:: DATA SHOWN ::

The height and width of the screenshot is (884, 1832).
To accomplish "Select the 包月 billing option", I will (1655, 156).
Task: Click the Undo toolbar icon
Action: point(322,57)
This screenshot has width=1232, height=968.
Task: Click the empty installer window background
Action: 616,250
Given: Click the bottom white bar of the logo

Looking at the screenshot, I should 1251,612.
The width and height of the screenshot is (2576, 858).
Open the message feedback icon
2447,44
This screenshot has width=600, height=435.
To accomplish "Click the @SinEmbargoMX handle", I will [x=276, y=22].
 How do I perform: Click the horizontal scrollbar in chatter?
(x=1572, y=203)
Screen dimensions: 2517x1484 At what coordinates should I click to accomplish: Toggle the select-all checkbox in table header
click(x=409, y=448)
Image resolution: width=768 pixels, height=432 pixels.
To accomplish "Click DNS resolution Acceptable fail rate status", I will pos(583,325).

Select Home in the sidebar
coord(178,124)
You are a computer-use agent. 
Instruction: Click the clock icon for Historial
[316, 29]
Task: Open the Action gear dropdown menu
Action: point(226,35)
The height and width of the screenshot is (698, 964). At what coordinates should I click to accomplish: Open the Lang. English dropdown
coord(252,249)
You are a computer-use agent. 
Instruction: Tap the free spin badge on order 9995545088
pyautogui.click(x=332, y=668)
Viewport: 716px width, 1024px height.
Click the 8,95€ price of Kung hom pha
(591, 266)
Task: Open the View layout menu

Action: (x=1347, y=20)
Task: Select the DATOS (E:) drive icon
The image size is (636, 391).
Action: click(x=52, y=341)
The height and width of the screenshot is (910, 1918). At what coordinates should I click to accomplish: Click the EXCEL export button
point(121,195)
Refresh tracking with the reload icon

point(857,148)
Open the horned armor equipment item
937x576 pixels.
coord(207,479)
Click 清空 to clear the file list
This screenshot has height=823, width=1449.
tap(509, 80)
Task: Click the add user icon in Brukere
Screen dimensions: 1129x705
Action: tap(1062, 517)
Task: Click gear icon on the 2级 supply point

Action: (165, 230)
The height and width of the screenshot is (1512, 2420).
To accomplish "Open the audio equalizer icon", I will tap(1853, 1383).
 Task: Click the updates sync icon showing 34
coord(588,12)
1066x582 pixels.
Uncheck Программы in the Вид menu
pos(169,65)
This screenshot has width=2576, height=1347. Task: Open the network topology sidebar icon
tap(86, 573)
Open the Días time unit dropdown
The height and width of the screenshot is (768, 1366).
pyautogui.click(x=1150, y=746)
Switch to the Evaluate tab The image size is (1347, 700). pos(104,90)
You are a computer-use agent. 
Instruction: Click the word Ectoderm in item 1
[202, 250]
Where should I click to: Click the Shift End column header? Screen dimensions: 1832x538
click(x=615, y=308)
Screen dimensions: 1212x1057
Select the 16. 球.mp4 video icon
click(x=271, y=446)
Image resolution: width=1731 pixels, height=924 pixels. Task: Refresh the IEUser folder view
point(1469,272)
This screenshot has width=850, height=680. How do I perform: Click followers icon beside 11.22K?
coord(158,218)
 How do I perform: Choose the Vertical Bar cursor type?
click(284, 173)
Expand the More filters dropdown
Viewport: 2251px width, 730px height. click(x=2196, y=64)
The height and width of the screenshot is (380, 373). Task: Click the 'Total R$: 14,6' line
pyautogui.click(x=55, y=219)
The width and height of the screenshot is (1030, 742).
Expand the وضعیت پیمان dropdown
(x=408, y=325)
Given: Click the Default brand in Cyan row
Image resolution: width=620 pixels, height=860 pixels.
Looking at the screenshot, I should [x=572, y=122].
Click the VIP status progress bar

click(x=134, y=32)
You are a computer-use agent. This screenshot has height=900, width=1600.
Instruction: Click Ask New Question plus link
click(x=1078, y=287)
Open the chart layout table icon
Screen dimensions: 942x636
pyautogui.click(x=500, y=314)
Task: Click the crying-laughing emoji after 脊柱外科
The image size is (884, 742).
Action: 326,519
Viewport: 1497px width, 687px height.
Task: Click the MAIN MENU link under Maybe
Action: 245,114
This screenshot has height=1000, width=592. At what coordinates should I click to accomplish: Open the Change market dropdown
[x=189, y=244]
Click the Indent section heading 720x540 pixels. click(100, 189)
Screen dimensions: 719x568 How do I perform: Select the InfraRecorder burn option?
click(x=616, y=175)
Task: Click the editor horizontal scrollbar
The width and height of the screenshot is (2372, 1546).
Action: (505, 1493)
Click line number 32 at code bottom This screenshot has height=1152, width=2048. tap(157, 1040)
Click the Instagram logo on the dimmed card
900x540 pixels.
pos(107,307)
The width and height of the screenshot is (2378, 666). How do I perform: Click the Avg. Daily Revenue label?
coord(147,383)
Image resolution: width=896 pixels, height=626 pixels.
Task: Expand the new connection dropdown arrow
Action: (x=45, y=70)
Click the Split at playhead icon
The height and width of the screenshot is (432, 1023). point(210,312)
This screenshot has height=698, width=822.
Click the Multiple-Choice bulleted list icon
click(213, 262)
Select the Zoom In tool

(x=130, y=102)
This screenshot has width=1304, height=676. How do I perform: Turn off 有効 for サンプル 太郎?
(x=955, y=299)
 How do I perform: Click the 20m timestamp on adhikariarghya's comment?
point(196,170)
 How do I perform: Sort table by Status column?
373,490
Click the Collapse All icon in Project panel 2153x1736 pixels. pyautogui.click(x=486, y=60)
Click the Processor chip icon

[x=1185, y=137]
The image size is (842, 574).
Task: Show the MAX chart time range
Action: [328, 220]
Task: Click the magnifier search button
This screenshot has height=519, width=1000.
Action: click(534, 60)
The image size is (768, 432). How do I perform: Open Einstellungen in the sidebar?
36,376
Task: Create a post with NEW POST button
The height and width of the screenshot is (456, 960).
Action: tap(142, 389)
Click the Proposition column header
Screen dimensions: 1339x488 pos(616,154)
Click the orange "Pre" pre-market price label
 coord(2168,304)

:::

**WHAT TO PRODUCE:** Rewrite the records above from the line containing "How do I perform: Sort" through the end of the records, changing "magnifier" to "magnifying glass" and keeping everything else the same.

**ANSWER TO THIS TASK:**
 How do I perform: Sort table by Status column?
373,490
Click the Collapse All icon in Project panel 2153x1736 pixels. pyautogui.click(x=486, y=60)
Click the Processor chip icon

[x=1185, y=137]
The image size is (842, 574).
Task: Show the MAX chart time range
Action: [328, 220]
Task: Click the magnifying glass search button
This screenshot has height=519, width=1000.
Action: click(534, 60)
The image size is (768, 432). How do I perform: Open Einstellungen in the sidebar?
36,376
Task: Create a post with NEW POST button
The height and width of the screenshot is (456, 960).
Action: tap(142, 389)
Click the Proposition column header
Screen dimensions: 1339x488 pos(616,154)
Click the orange "Pre" pre-market price label
 coord(2168,304)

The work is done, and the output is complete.